→ **PROBLEM TO WORK ON**
Translate this sentence from the news report into Spanish: "From October to January that year, he conducted “confidential electronic correspondence” with individuals acting in the name of a foreign state, the statement said."

→ **QUOTED PASSAGE**
Wearing a checked shirt, she looked sternly through the glass defendant’s box in court.
Addressing the prosecutor, she said: “You want to give me a sentence like one for murder, but I was fighting for your health. I have treated so many prosecutors and judges from the whole of Moscow.”
Menshikh was arrested in April and placed under house arrest, but was moved to pre-trial detention in September.
Also on Thursday, a court in the city of Penza sentenced a 40-year-old man to 15 years in a strict-regime penal colony for treason and “attempted cooperation with a foreign state on a confidential basis”, regional prosecutors said on Telegram.
In July 2022, Maksim Zotov “tried to make contact with representatives of a foreign state with the intention of cooperating against Russia’s security interests”, prosecutors said.
From October to January that year, he conducted “confidential electronic correspondence” with individuals acting in the name of a foreign state, the statement said.
Zotov also passed information on two Russian soldiers fighting in Ukraine to Kyiv’s security services, prosecutors said.
The BBC Russian Service reported last year that Zotov, who comes from a closed nuclear city near Penza called Zarechny, was arrested in January 2023.
It reported that a court document apparently signed by Zotov said he had been caught in a sting operation by Russia’s FSB service, while believing he was corresponding with a British MI6 agent.

→ **DATA**

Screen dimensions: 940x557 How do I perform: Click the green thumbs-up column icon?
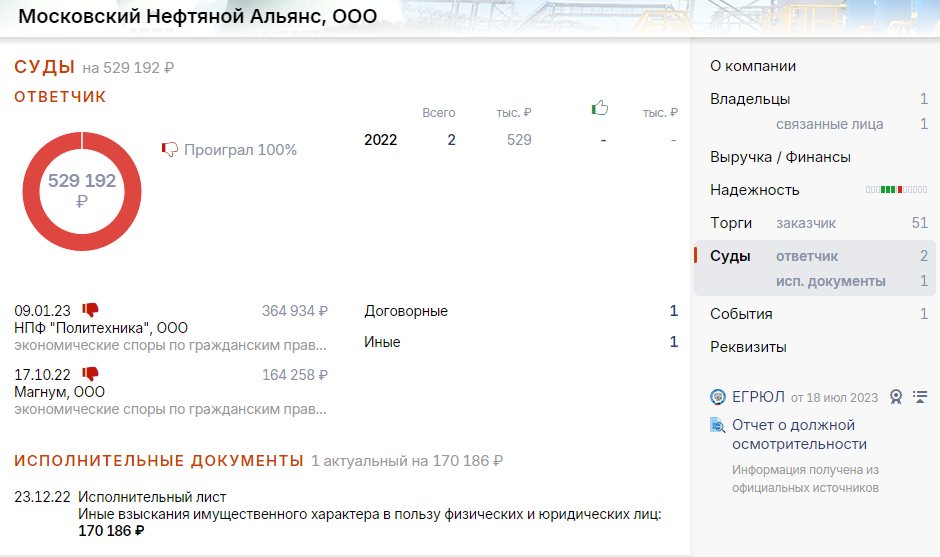pyautogui.click(x=600, y=108)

→ **RESPONSE BELOW**
De octubre a enero de ese año, mantuvo una «correspondencia electrónica confidencial» con personas que actuaban en nombre de un Estado extranjero, según el comunicado.